Siamo in un’imprecisata cittadina della Germania nazista, a pochi mesi (giorni?) dalla cessazione delle ostilità e dal suicidio di Hitler nel bunker di Berlino, nel pieno dell’avanzata a tenaglia di inglesi, americani e sovietici che decreterà la definitiva sconfitta tedesca. Johannes Betzler detto Jojo, dieci anni (diciassette nel romanzo, un ringiovanimento quanto mai opportuno per le finalità inseguite da Waititi), è un ragazzino membro della Hitler-Jugend, quella che inizia i giovani al nazi-pensiero per il tramite di pratiche da pseudo-boyscout, condite da quel pizzico di crudeltà necessaria a modellare le menti dei futuri uomini del Fuhrer. È durante una di queste giornate (raccontate in stile Moonrise Kingdom) che Jojo fa uscire allo scoperto il suo latente cuore puro, così contrastante con il sé stesso presunto (e fiero) nazista in pectore. E lo fa rifiutandosi di uccidere un coniglietto, barbara prova di iniziazione impostagli dai membri “anziani”, cui si sottrae goffamente ottenendo in cambio l’epiteto di Jojo Rabbit, Jojo coniglio. Una macchia, quella di codardo, che Jojo tenterà di lavarsi di dosso con un incosciente atto di pseudo-eroismo, il lancio – non richiesto – di una granata a mano che gli causerà una serie di ferite e cicatrici.

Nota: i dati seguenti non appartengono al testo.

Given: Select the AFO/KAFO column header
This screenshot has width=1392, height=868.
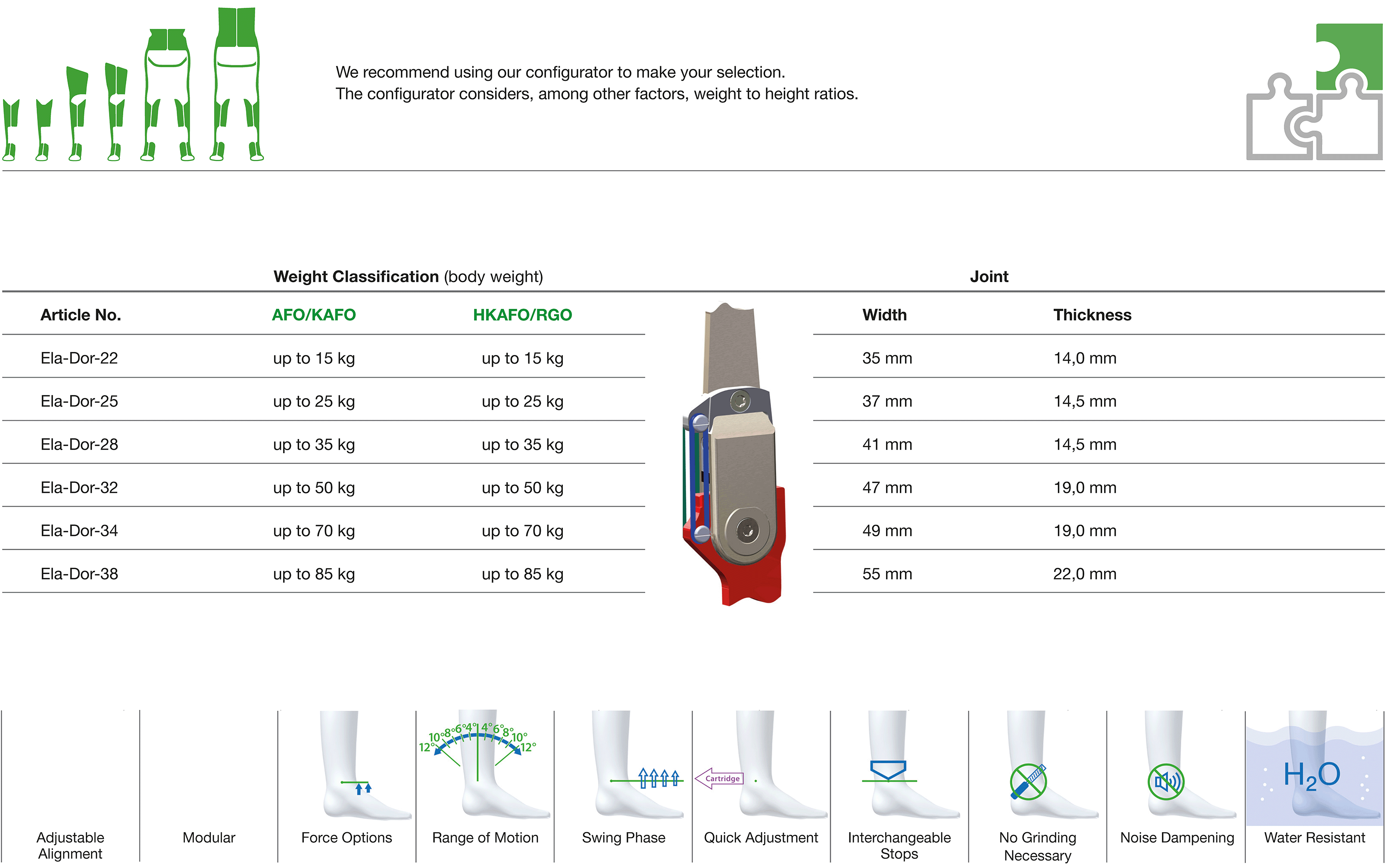Looking at the screenshot, I should coord(314,314).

Jojo vive da solo con la madre Rosie (una Scarlett Johansson che tenta sempre più di emanciparsi dal suo passato di talentuosa sex symbol) dopo aver perso la sorella e dopo che il padre, inviato a combattere in Italia, è ormai da anni irreperibile. Due amici allietano le sue giornate: quello in carne e ossa, il piccolo Yorki, impacciato quanto lui; e quello immaginario, un Adolf Hitler bislacco ma pronto a perdere la brocca in momenti di irascibilità volutamente poco credibili (e che ricordano, anche concettualmente, i tanto discussi “attachi di fascismo” di Tolo Tolo). L’Hitler immaginario è interpretato dallo stesso Waititi, con il trucco che si sforza – ma neanche più di tanto – di mascherare i suoi lineamenti Maori (satira al cubo nei confronti della presunta razza ariana di appartenenza del Fuhrer). L’istrionismo accentuato cui il regista-attore ricorre fornisce l’ennesima parodia cinematografica dell’imbianchino austriaco, esasperata anche per evitare i consueti scomodi accostamenti con il Chaplin de Il grande dittatore. Ne esce un Fuhrer stralunato, clownesco ma anche subdolamente empatico: più o meno come avrebbe potuto immaginarselo un ragazzino di dieci anni, non troppo invasato, ai tempi della Germania del Terzo Reich.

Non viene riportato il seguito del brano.